William Prout, an English physician and chemist, was born Jan. 15, 1785. Prout is best remembered for proposing in 1815-16 that the atoms of all the heavier elements are simply aggregations of hydrogen atoms, so that a carbon atom, for example, is just 12 hydrogen atoms crammed together. This idea came to be called "Prout's hypothesis," and it seemed plausible enough, since the weights of many elements, such as carbon, are indeed nearly exact multiples of the weight of a hydrogen atom. However, there are other elements, such as chlorine, that have atomic weights that are not close to being even multiples of hydrogen. Chlorine has an atomic weight of 35.45, so how could it have been formed from hydrogen atoms without cutting one in half? Because of such problems, Prout's hypothesis was generally suspect for nearly a century. It is informative, for example, that in the engraving titled "Distinguished Men of Science in 1807/08", which was printed in 1862 and which we have mentioned several times in these notices, Humphry Davy, John Dalton, Count Rumford, and Daniel Rutherford were all included, but William Prout was not.

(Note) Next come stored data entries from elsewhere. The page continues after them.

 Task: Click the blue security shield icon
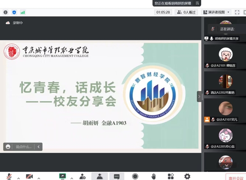point(14,12)
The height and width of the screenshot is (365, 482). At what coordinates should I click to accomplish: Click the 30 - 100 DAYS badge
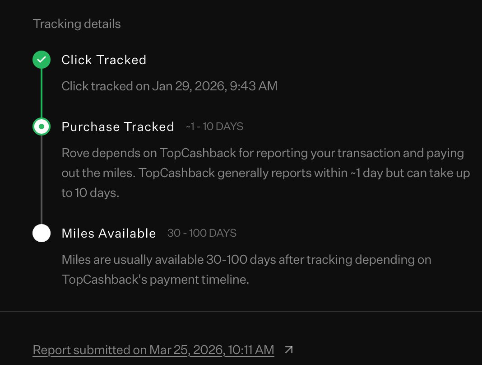point(202,233)
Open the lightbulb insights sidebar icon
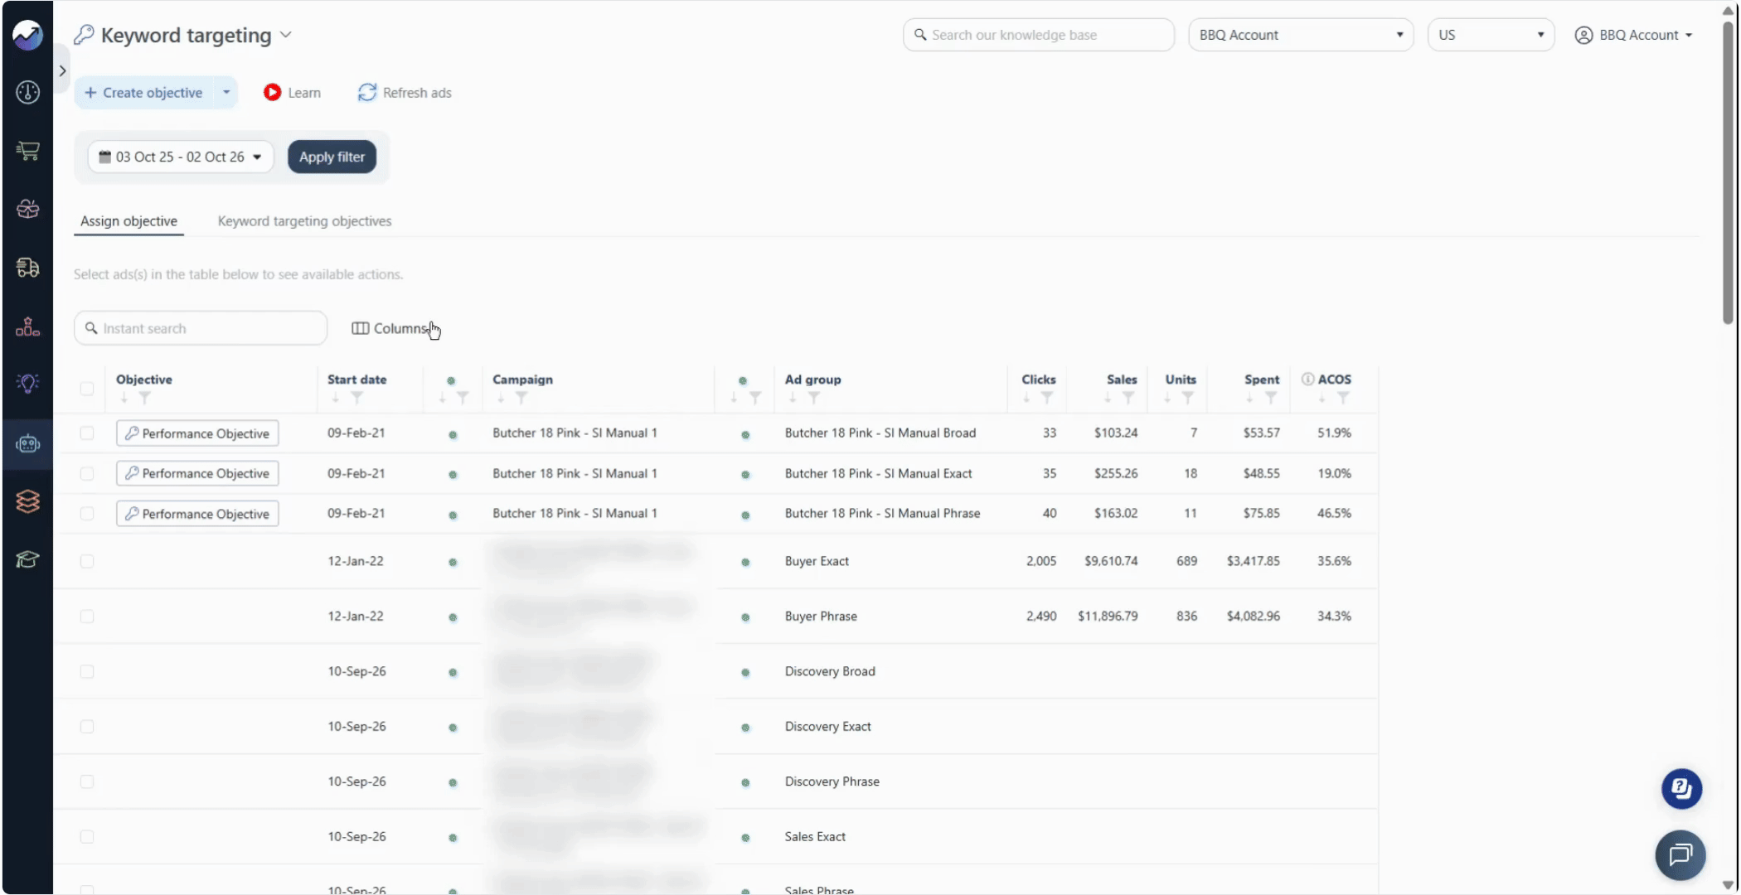 tap(27, 383)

Then, in the early 20th century, isotopes were discovered, which solved many of the difficulties with Prout's hypothesis. It turns out that chlorine comes in several different varieties or isotopes with different weights; the more common isotope of chlorine has an atomic weight of 35, while a less abundant isotope has an atomic weight of 37. So when you average them up, you get 35.45. But each individual atom has a weight of 35 or 37; there is no atom that weighs 35.45. Other discrepancies would be resolved by the discovery of the neutron. The neutron is slightly heavier than a proton, so an atom like oxygen, with 8 protons and 8 neutrons, is going, one would think, to weigh more than 16 hydrogen atoms, which essentially consists of 16 protons.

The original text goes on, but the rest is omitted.